Перепалка шла бесконечно. Аудитория волновалась, бурно реагируя на остроты своих кумиров. Закончился процесс, к удовольствию присутствовавших, чтением стихов, которые всех примирили.

В январе 1921 года в Большой аудитории Политехнического проходил необычный вечер – «чистка» поэтов. Устроители его ставили перед собой задачу показать любителям прекрасного, кто есть кто в новых послереволюционных условиях. Задачу мероприятия чётко сформулировал Дмитрий Фурманов:

– Важно творчеству поэта дать общественную оценку, определить его место в современности вообще и в поэзии в частности: нужен ли он новому времени, новому классу, совершенно новому строю мыслей, которым живёт советская Россия.

Чистка проходила под одобрительные крики и улюлюканье зала. Современник меланхолически отмечал: «Пожалуй, ещё недолго – и кипучие споры публики перерастут в драки и мордобой».

Вот на сцене появляется группа молодых людей. Некоторые длинноволосы, некоторые с умопомрачительными бантами вместо галстуков, некоторые в неподпоясанных широчайших блузах. Словом, по внешнему виду это, несомненно, поэты, но имён их никто не знает.

Вечер вёл Маяковский. Он дал слово каждому из явившихся на судилище. З. Мендлин вспоминал:

– Они вставали один за другим, читали стихи, как правило, плохие, и, очень довольные, улыбались даже тогда, когда Маяковский несколькими острыми словами буквально уничтожал их и запрещал писать. Некоторых присуждали к трёхлетнему воздержанию от стихописательства, давая время на исправление. Публика потешалась, шумела, голосовала.

Посчастливилось в тот вечер немногим. Так, Маяковский взял под защиту Алексея Кручёных с его косноязычным «Дыр бул щыл убеш щур скум вы со бу р л эз». Под весёлый смех и свист зала Владимир Владимирович уговорил публику признать откровенную заумь Кручёных поэзией.

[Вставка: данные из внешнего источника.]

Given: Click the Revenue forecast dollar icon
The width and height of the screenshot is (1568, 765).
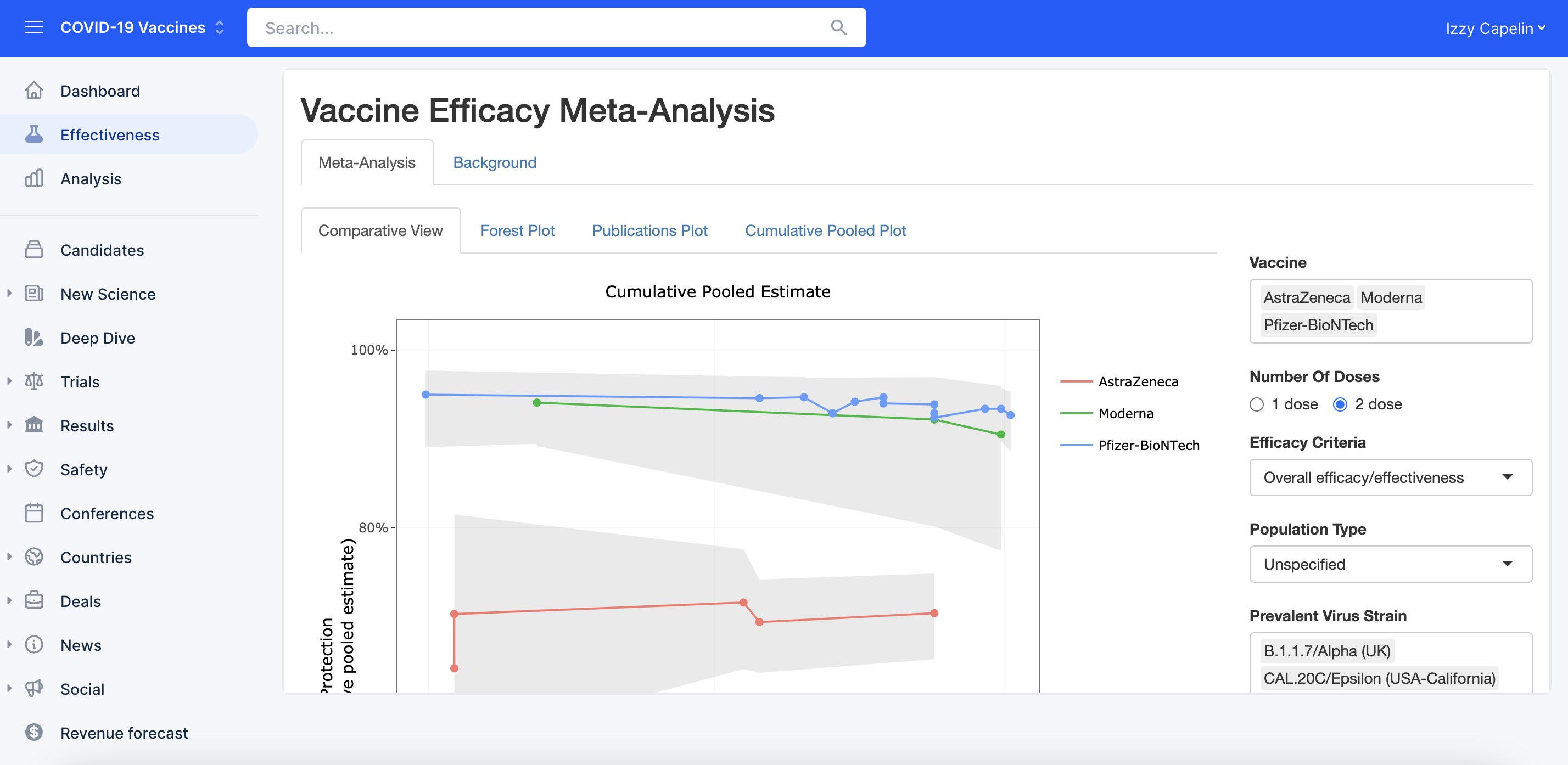Looking at the screenshot, I should pyautogui.click(x=34, y=732).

Воем и свистом встретила аудитория появление на сцене ничевоков. Их было трое. Все в высоких крахмаленых воротничках, с белыми накрашенными манишками, в элегантных чёрных костюмах, с волосами, сверкающими бриллиантином. И это в голодном и холодном городе, со сплошь обносившимся населением.

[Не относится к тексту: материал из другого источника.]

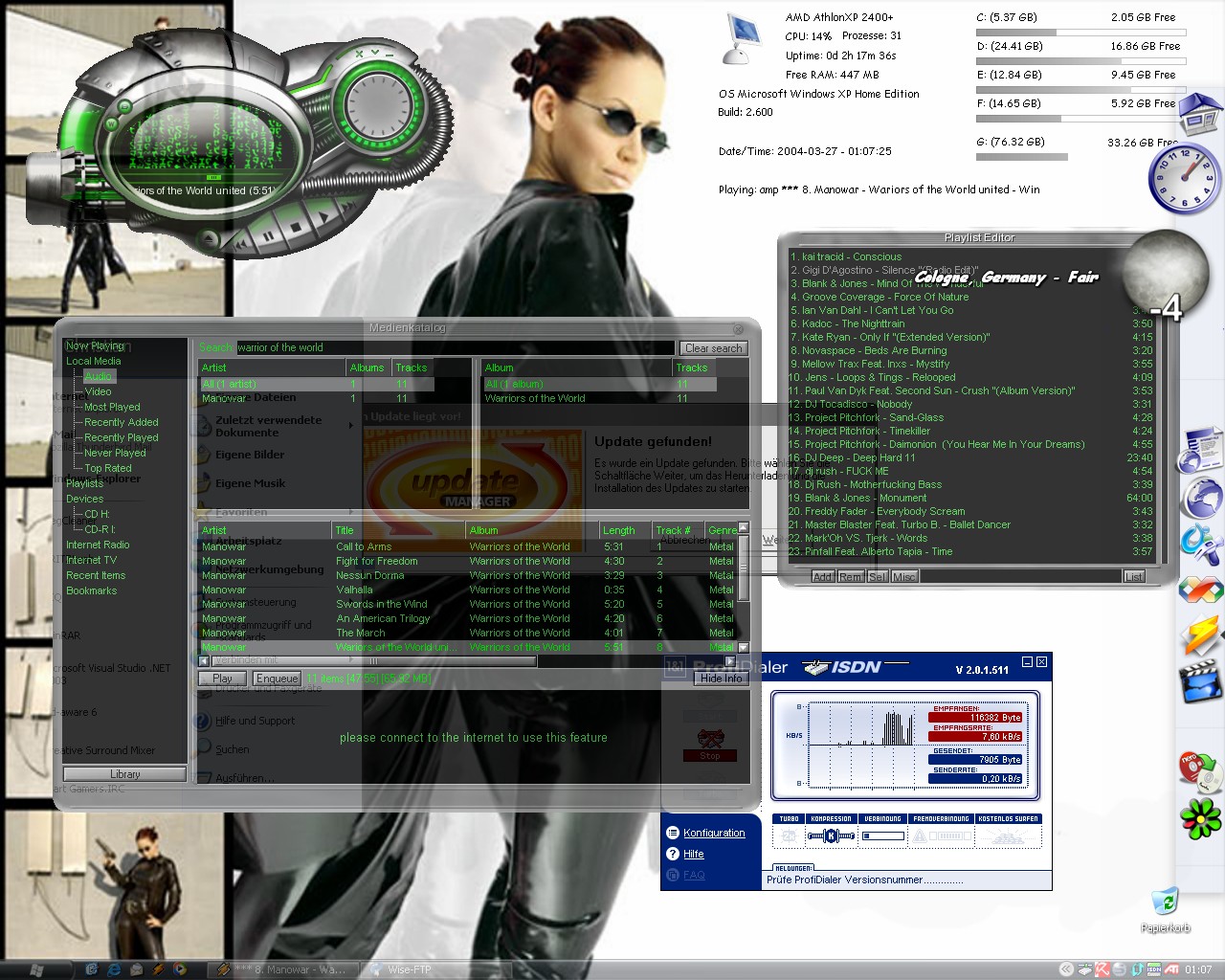Image resolution: width=1225 pixels, height=980 pixels.
Task: Open the Winamp lightning icon in dock
Action: pyautogui.click(x=1200, y=635)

Ничевоки читали свой поэтический манифест, но из-за шума, стоявшего в зале, их не было слышно. Но постепенно зал успокоился, на какое-то мгновение даже выразил чувство солидарности с группой, отрицавшей всё и вся.

– Как ни потешны были эти три ничевока, кое-что в их манифесте понравилось публике. Одобрительно приняли заявление, что Становище ничевоков отрицает за Маяковским право «чистить» поэтов.

Но поддержка аудитории тут же сменилась топаньем ног и свистом, когда ничевоки предложили Маяковскому отправиться к Пампушке на Твербул чистить сапоги прохожим. Присутствовавших возмутила не суть предложения, а форма – его фамильярность (ничевоки посмели назвать памятник Пушкина «пампушкой»). Тут же послышались выкрики:

– Да здравствует Пушкин!

Меньше повезло А. Ахматовой. Маяковский полагал, что на страницах истории она займёт скромное место, но для новой эпохи – это анахронизм. Поэт даже не очень удачно сострил, что вот, мол, пришлось юбку на базаре продать – и уже пишет, «что стал каждый день поминальным».

На голосовании был поставлен вопрос о запрещении Ахматовой три года писать стихи – пока не исправится. Аудитория с энтузиазмом поддержала Маяковского. Многие из молодёжи поднимали по две руки.

Но вот дали слово очередному поэту, вышедшему прямо из зрительного зала. Молодой человек прочитал неплохое стихотворение, написанное профессионально, но холодно. Под одобрительные возгласы публики Маяковский вдребезги разделал услышанные вирши. В ответ «поэт» заявил, что это не его стихотворение.

– Кто автор? Кем написано? – послышалось из зала.

– Валерием Брюсовым, – под хохот, свистки, аплодисменты и крики зала ответил молодой человек.

Это не смутило ведущего.

– Товарищи и граждане! – прогремел его голос.

«Иззябся я в Париже»

В 1983 году в Музей истории Москвы поступило шесть писем классиков русской литературы А.И. Куприна. Путь их в одну из сокровищниц национальной культуры был непрост и поучителен.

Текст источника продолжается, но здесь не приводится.